Methods: : Chicken ovalbumin (OVA)–specific T cells, isolated from DO11.10 mouse spleens, were cultured with OVA_(323–329) peptide, labeled with CMTMR (orange) and adoptively transferred into 6 naïve BALB/c mice. Animals were challenged 1–2d later with a single corneal intrastromal injection (1µL) of a mix of AlexaFluor 488–labeled (green) anti–I_A^d antibody (0.5mg/mL), OVA (17mg/mL) and P. aeruginosa lipopolysaccharide (3mg/mL). Real–time images of central corneal cells at 6, 24 and 48h post–challenge were collected with an intravital fluorescence microscope and quantified by a masked observer. At 24 and 48 h time–lapse intravital imaging (30–min duration) was performed in the central corneas of 3 mice. Movies were processed with image stabilization software (Media Cybernetics) and movement of T cells in relation to resident I_A^d+ cells was characterized by closest proximity between T and I_A^d+ cells. Cells were either in definite contact, proximal (<1 T cell diameter apart) or solitary (>1 T cell diameter apart).

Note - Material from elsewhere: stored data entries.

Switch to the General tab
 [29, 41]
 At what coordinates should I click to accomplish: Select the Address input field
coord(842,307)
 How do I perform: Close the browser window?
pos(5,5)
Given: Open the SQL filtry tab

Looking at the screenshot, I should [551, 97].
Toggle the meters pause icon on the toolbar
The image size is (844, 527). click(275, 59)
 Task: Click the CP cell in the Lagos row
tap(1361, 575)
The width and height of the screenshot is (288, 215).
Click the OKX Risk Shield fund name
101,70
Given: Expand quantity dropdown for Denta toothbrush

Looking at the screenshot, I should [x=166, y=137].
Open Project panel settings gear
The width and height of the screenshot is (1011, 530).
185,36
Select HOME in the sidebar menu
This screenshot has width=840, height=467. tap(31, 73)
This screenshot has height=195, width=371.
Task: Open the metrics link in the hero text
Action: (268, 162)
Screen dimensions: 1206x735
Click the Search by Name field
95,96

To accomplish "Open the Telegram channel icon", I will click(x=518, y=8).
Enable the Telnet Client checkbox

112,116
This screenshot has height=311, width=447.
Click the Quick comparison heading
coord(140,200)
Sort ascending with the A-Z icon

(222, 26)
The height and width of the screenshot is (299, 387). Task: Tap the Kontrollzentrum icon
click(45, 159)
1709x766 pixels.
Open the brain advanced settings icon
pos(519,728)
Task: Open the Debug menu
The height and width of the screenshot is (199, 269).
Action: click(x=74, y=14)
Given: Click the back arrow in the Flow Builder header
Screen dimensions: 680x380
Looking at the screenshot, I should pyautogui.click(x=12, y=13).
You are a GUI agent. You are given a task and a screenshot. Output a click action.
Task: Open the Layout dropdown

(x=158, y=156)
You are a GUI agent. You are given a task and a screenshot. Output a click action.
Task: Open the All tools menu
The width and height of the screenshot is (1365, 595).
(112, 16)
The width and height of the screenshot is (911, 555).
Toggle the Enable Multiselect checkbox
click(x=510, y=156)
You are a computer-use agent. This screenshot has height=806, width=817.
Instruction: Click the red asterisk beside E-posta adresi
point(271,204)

Results: : Since T cell infiltration into cornea was minimal at 6h, only 24 and 48h data were analyzed. At 24h, real time scans showed an average of 18.5 T cells/mm², with 27.9% proximal/contacting I_A^d+ cells, and an average of 68.7 I_A^d+ cells/mm², with 8.6% proximal/contacting T cells. At 48h more T cells were present with an average of 32 T cells/mm², with 32.8% proximal/contacting I_A^d+ cells, and an average of 98.9 I_A^d+ cells/mm², with 10.3% proximal/contacting T cells. Migration of T cells was evident in time–lapse videos and I_A^d+ cell migration was substantially slower than T cell migration. Some T cells were seen to move toward or away from I_A^d+ cells whereas others remained near I_A^d+ cells or solitary during the recording. This resulted in 46% and 65% of the T cells being in contact or close proximity to I_A^d+ cells at some point during the recordings at 24 and 48h time points, respectively.

Conclusions: : CD4+ T cells and APCs have prolonged contact in non–lymphoid tissue with some similarity to interactions seen in lymphoid tissues. These interactions are presumably critical to understanding T cell and APC function in the cornea.